Verify that the health check is correctly configured

Check which Elastic Load Balancing (ELB) annotations are configured for your service. For more information on annotations, see Service on the Kubernetes website.

Run the following command to get a list of annotations:

kubectl get service service_name -o yaml

Example output:

service.beta.kubernetes.io/aws-load-balancer-healthcheck-healthy-threshold: "2"# The number of successive successful health checks required for a backend to be considered healthy for traffic. Defaults to 2, must be between 2 and 10

service.beta.kubernetes.io/aws-load-balancer-healthcheck-unhealthy-threshold: "3"
# The number of unsuccessful health checks required for a backend to be considered unhealthy for traffic. Defaults to 6, must be between 2 and 10

service.beta.kubernetes.io/aws-load-balancer-healthcheck-interval: "20"
# The approximate interval, in seconds, between health checks of an individual instance. Defaults to 10, must be between 5 and 300

service.beta.kubernetes.io/aws-load-balancer-healthcheck-timeout: "5"
# The amount of time, in seconds, during which no response means a failed health check. This value must be less than the service.beta.kubernetes.io/aws-load-balancer-healthcheck-interval value. Defaults to 5, must be between 2 and 60

service.beta.kubernetes.io/aws-load-balancer-healthcheck-protocol: TCP
service.beta.kubernetes.io/aws-load-balancer-healthcheck-port: traffic-port
# can be integer or traffic-port

service.beta.kubernetes.io/aws-load-balancer-healthcheck-path: "/" 
# health check path for HTTP(S) protocols

If the annotations are incorrectly configured, then the targets can be unhealthy.

Manually initiate the health check from a host machine that runs in the Amazon VPC

For instance target types, run the following curl command with NodePort:

curl-ivk node_IP:NodePort

Note: Replace node_IP with your node's IP address.

For IP address target types, run the following curl command:

curl -ivk pod_IP:pod_port

Note: Replace pod_IP with your pod's IP address. Replace pod_port with the name of the port on which the application listens inside the container.

Check for an unexpected exception from the pod

Instance target type

  1. Check the service specification for the current health check configuration annotations. For a full list, see health check configuration annotations on the GitHub website:

    kubectl get service service_name -o yaml
  2. Check if there are endpoints to verify that there are pods behind the service:

    kubectl get endpoints service_name -o yaml
  3. If no endpoints exist for the service, then check that the pod labels and service labels match:

    kubectl describe servicekubectl describe pod pod_name or kubectl get pod --show-labels

    Note: Replace pod_name with your pod's name.

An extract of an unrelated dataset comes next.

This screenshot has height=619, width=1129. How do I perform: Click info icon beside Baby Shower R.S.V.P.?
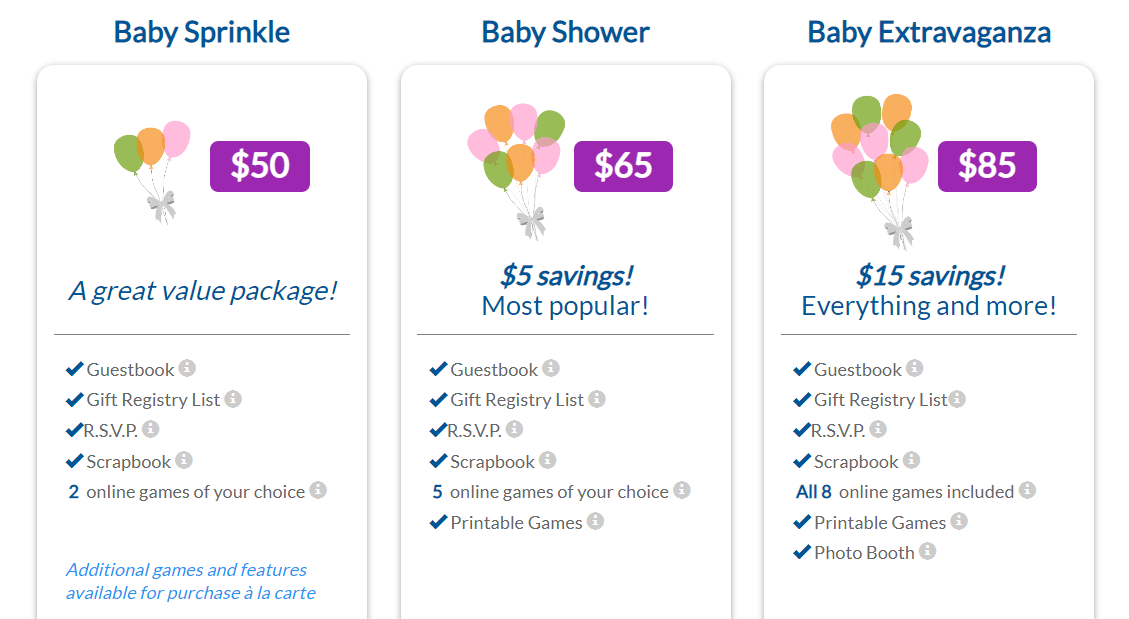click(x=514, y=429)
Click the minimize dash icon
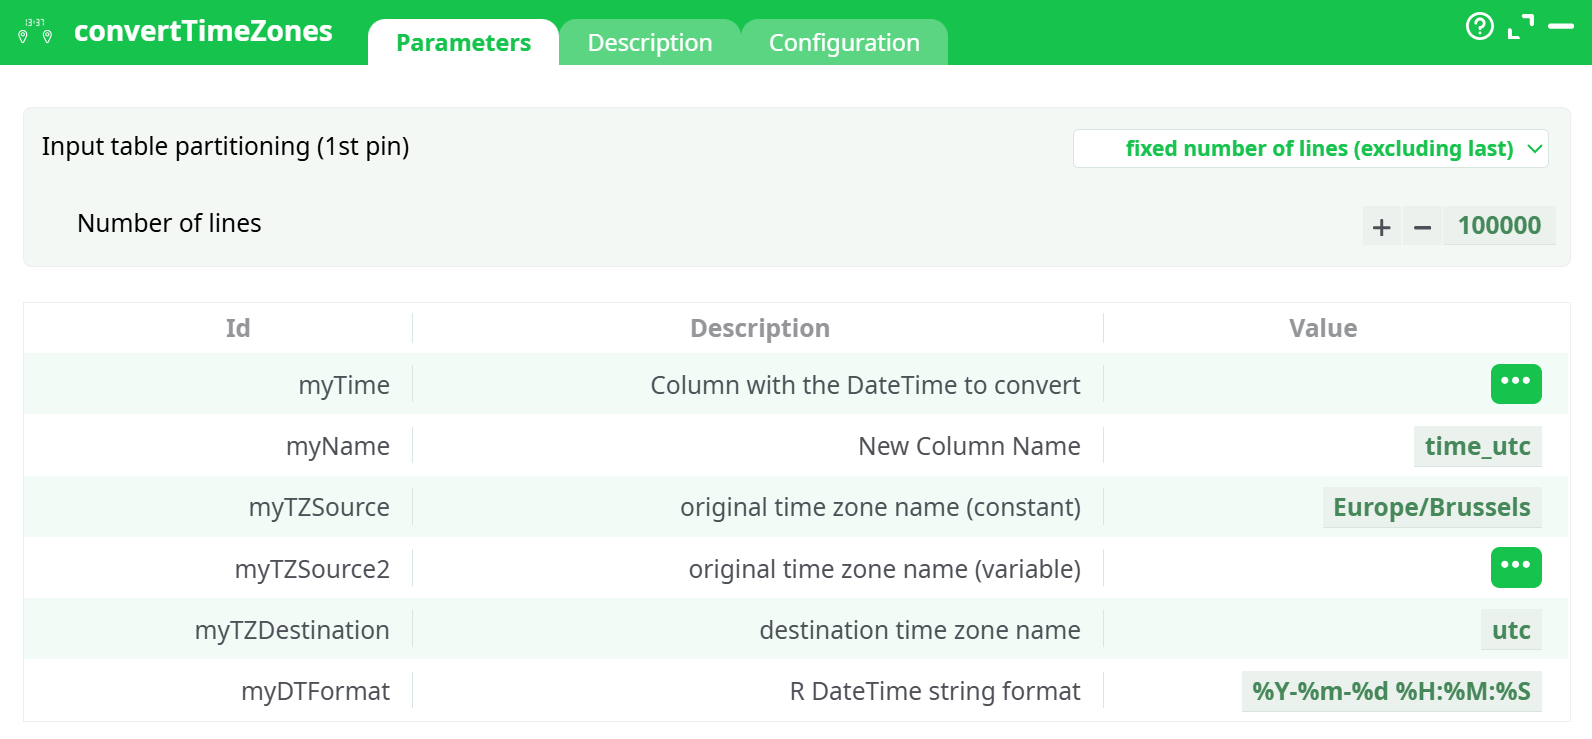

  4. Check if the pods are in Running status:

    kubectl get pod -o wide
  5. Check the pods' statuses to verify that the pods are can run without any restarts:

    kubectl get pods -o wide
  6. If there are restarts, then collect the pod logs to determine the cause:

    kubectl logs pod_namekubectl logs pod_name --previous
  7. Log in to a host machine in the Amazon VPC where you can communicate with the node. Then, use the curl command with NodePort to check if the pods return the expected HTTP status code:

    curl node_IP:NodePort

    If the curl command didn't return the expected HTTP status code, then the backend pods don't return the expected HTTP status code.

  8. Use the same host machine to connect to the pod's IP address and check if the pod is correctly configured:

    curl pod_IP:pod_port

    If the curl command didn't return the expected HTTP status code, then the pod isn't correctly configured.

Note: If the service's externalTrafficPolicy (from the Kubernetes website) is set to Local, then only the nodes where the service's backend pods are running are seen as healthy targets.

IP address target type

  1. Check the service specification for the current health check configuration annotations. For a list, see health check configuration annotations on the GitHub website.

    kubectl get service service_name -o yaml
  2. Log in to a host machine in the Amazon VPC and use the curl command to communicate with pod's IP address:

    curl pod_IP:pod_port

    If the curl command didn't return the expected HTTP status code, then the pod isn't correctly configured.